Congresswoman Foxx talked to the Yadkin Ripple about filing for re-election.

North Carolina families want someone with a strong track record of championing conservative solutions to the problems facing our nation. The folks I speak with across the Fifth Congressional District are constantly telling me that they like someone who has a backbone to stand up to big government liberals in Washington, and I’m confident that my strong record of doing just that will speak for itself.”

Foxx said that is why she is excited about running for re-election, saying she knows conservative ideas work.

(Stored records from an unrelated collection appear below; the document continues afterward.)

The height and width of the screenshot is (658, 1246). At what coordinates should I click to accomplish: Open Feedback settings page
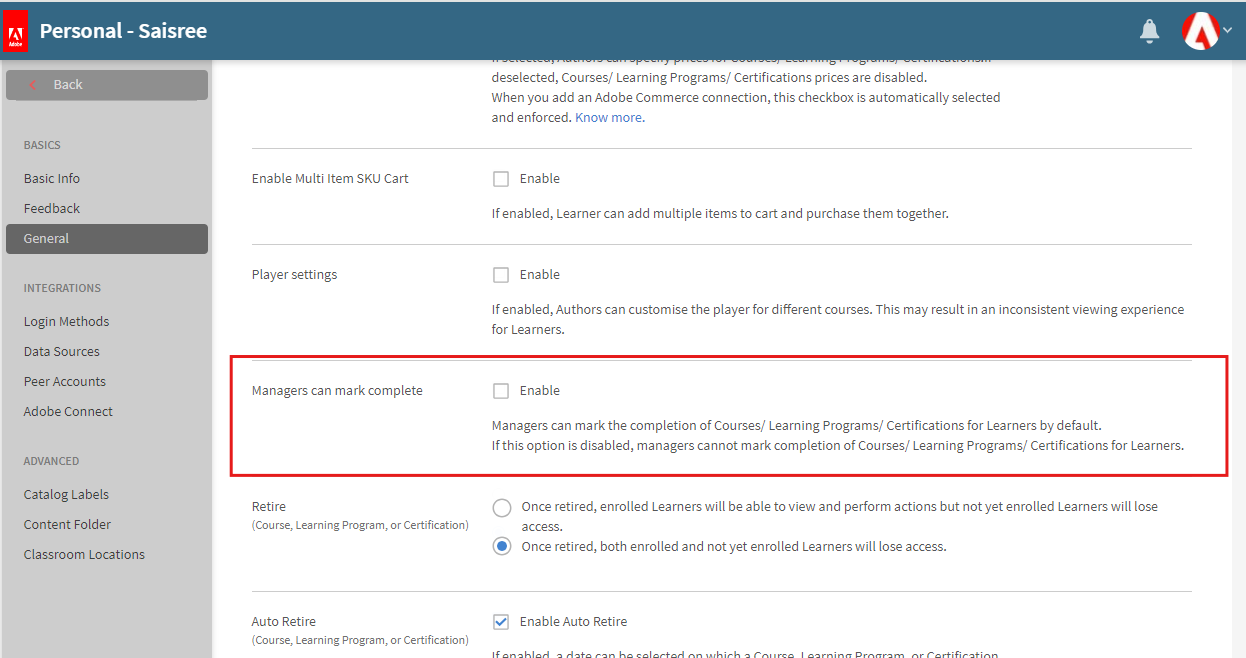point(52,208)
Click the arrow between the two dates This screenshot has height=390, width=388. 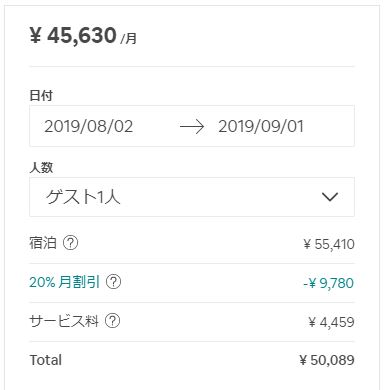click(192, 127)
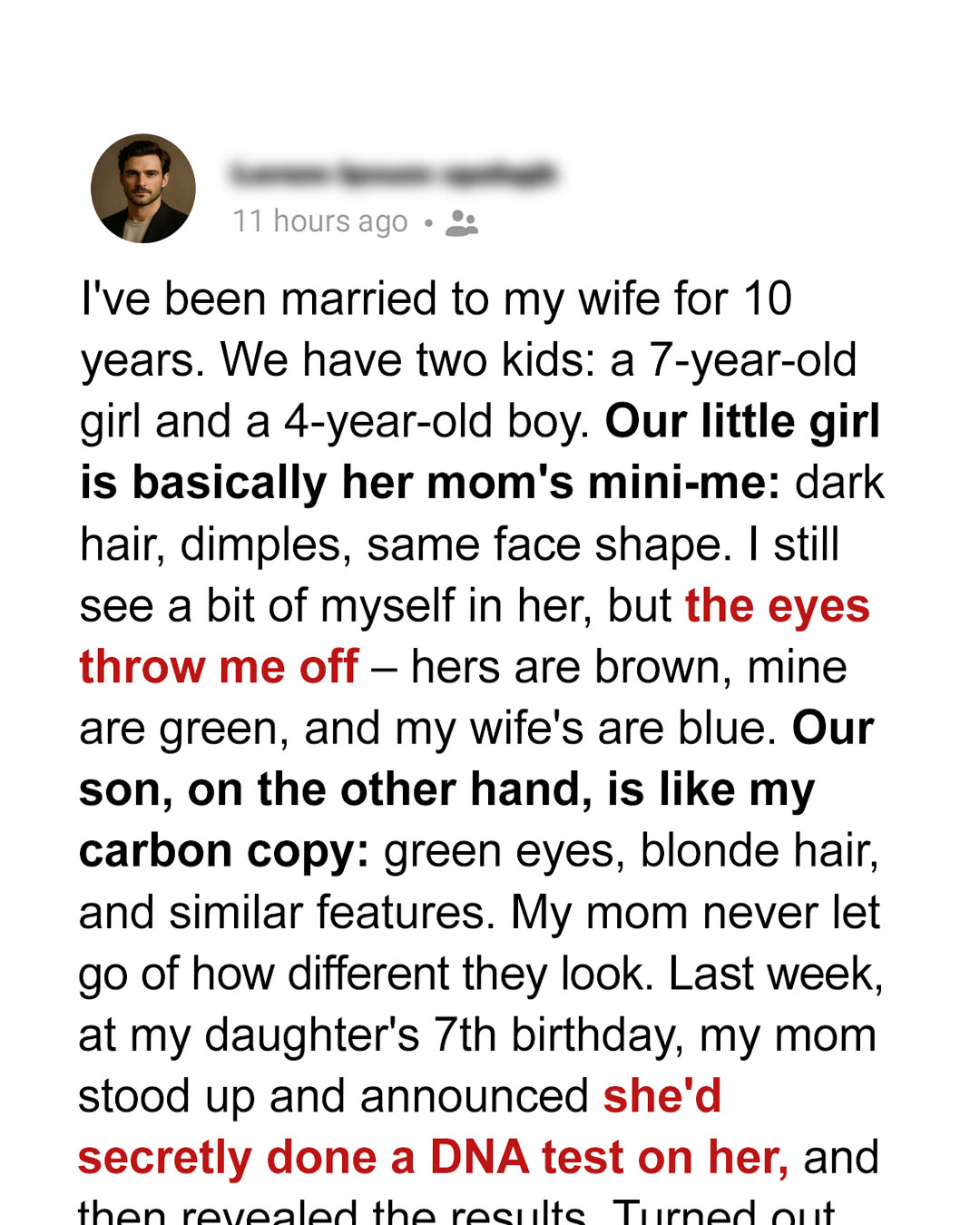Click the dot separator beside timestamp
980x1225 pixels.
click(x=428, y=222)
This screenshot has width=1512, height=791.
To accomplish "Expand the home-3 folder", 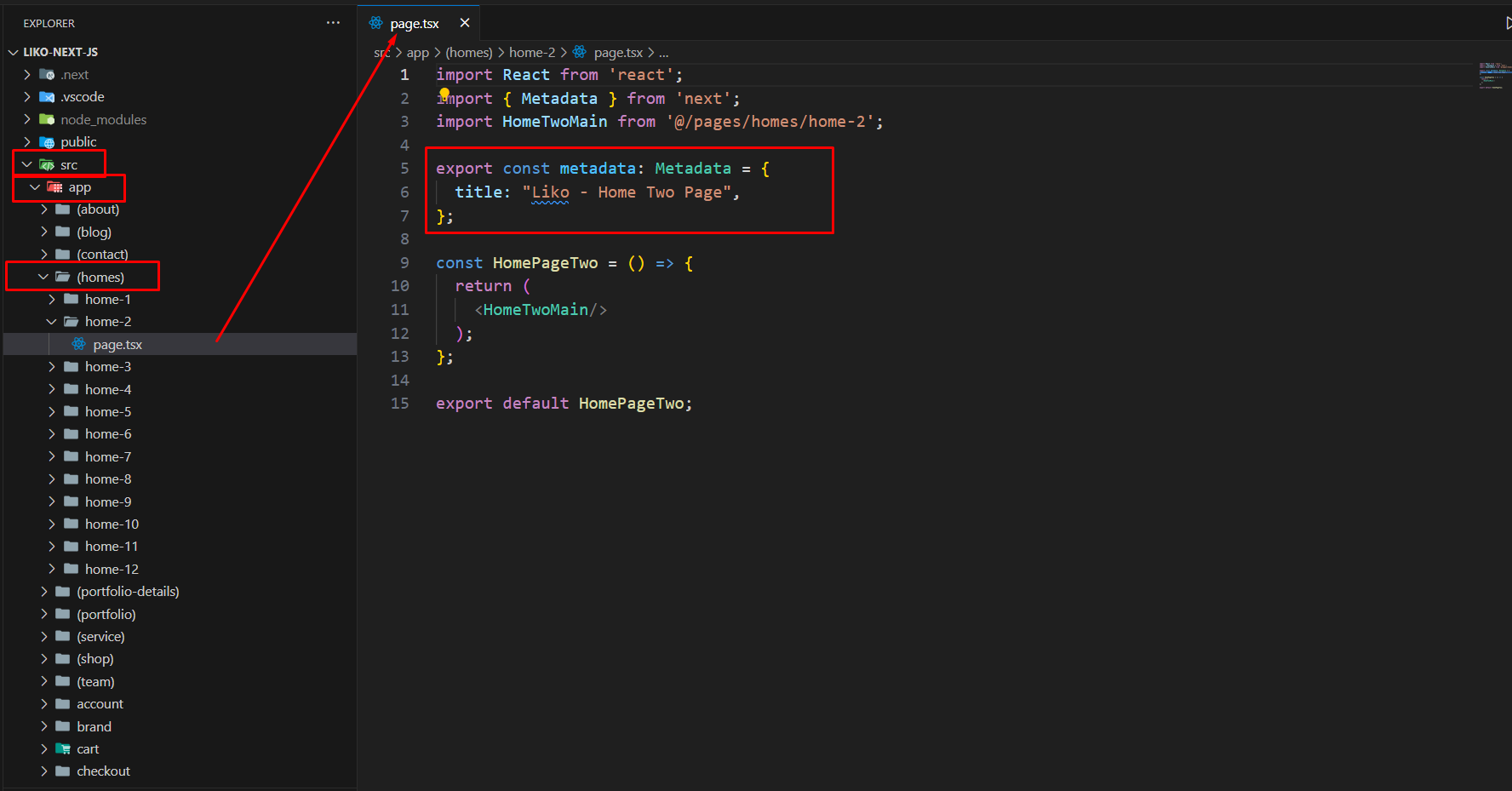I will (x=52, y=367).
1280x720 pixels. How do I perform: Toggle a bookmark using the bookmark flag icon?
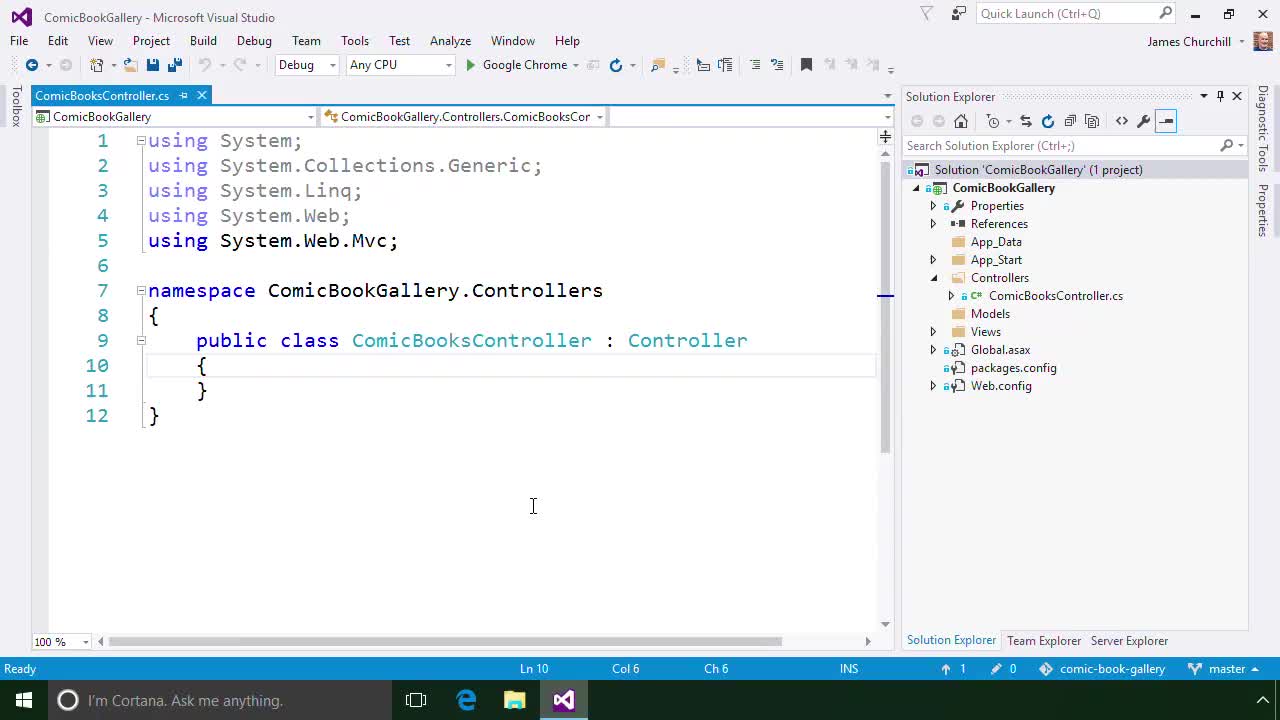click(806, 64)
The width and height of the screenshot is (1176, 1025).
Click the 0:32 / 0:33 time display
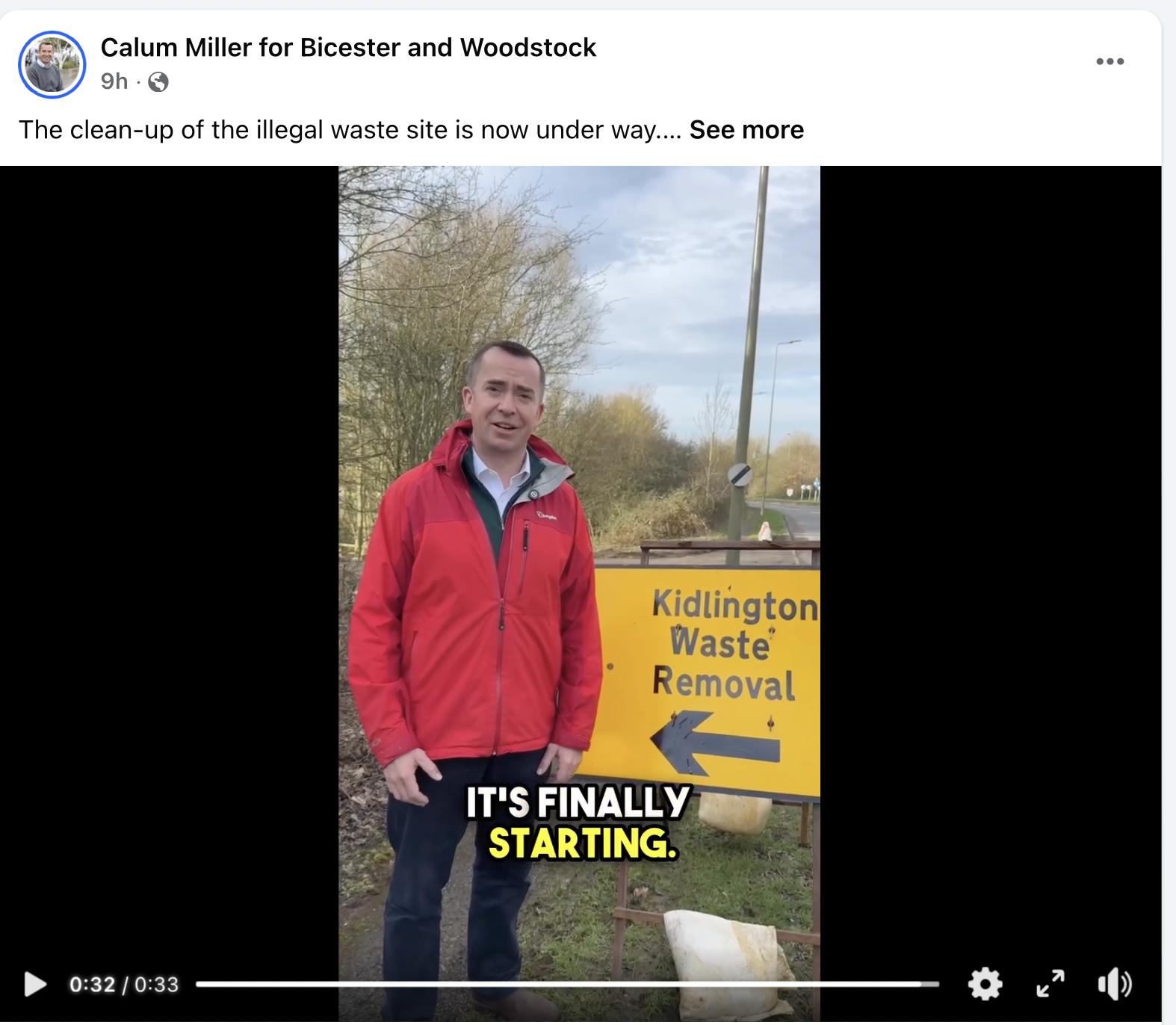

“I’m not afraid to make that case to voters,” she said, “It’s time for the Obama administration’s era of incompetence and big government boondoggles to come to an end. The people of North Carolina are ready to put President’s Obama’s failed liberal ideology out to pasture and put time-tested conservative solutions to work.”

In the race for U.S. Senate, incumbent Republican Senator Richard Burr faces challenges on all fronts, with three Republicans filing to challenge him in the primary. They are Paul Wright, of Dudley; Larry Holmquist, of Greensboro; and Greg Brannon of Charlotte [Cary].

Four Democrats are vying to be on the ballot for U.S. Senate in November. They are Deborah Ross, of Raleigh; Kevin Griffin, of Durham; Chris Rey of Spring Lake; and Ernest Reeves, of Greenville.
Libertarian candidate Sean Haugh has also filed to run for Burr’s U.S. Senate seat.

Of the three candidates challenging Burr in the primary, Brannon is probably the most well-known statewide. He places second in the 2014 Republican primary to Thom Tillis. Willis went on to defeat U.S. Senator Kay Hagan in that year’s general election.

Among the Democrats, Ross is a former Wake County lawmaker, Reye is the mayor of Spring Lake and Griffin is a businessman. Reeves previously ran for mayor of Greenville.